Stored items from a collection
+--
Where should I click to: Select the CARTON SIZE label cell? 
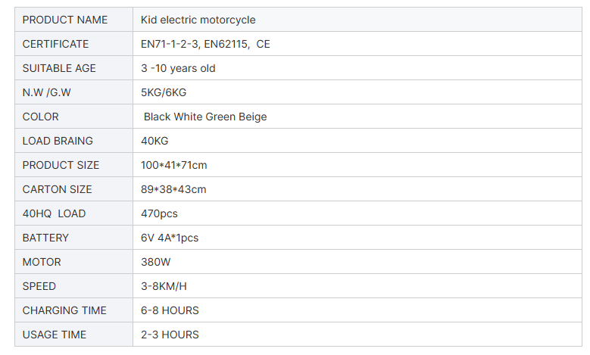tap(57, 189)
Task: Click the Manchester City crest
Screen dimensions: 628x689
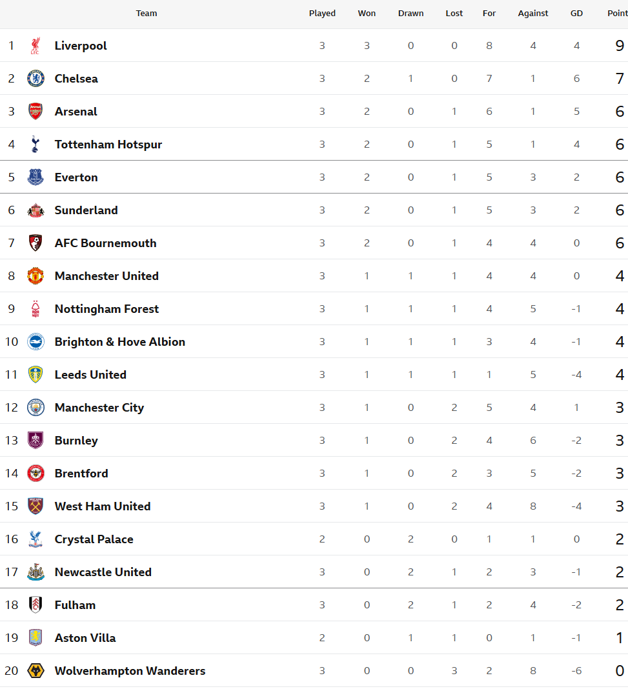Action: 35,408
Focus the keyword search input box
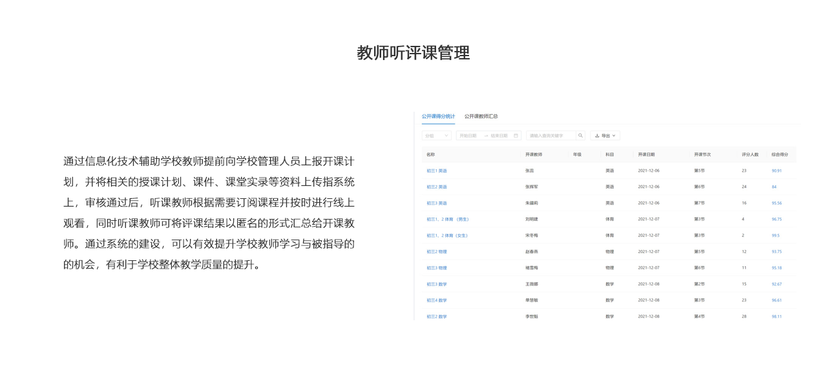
+--
WORK INSTRUCTION
Write down all the entries exactly, but not the pictures they hold.

REPLY TO THE EXERCISE
Where should I click to: Select the CARTON SIZE label cell? 
tap(57, 189)
Task: Click the Manchester City crest
Screen dimensions: 628x689
Action: 35,408
Focus the keyword search input box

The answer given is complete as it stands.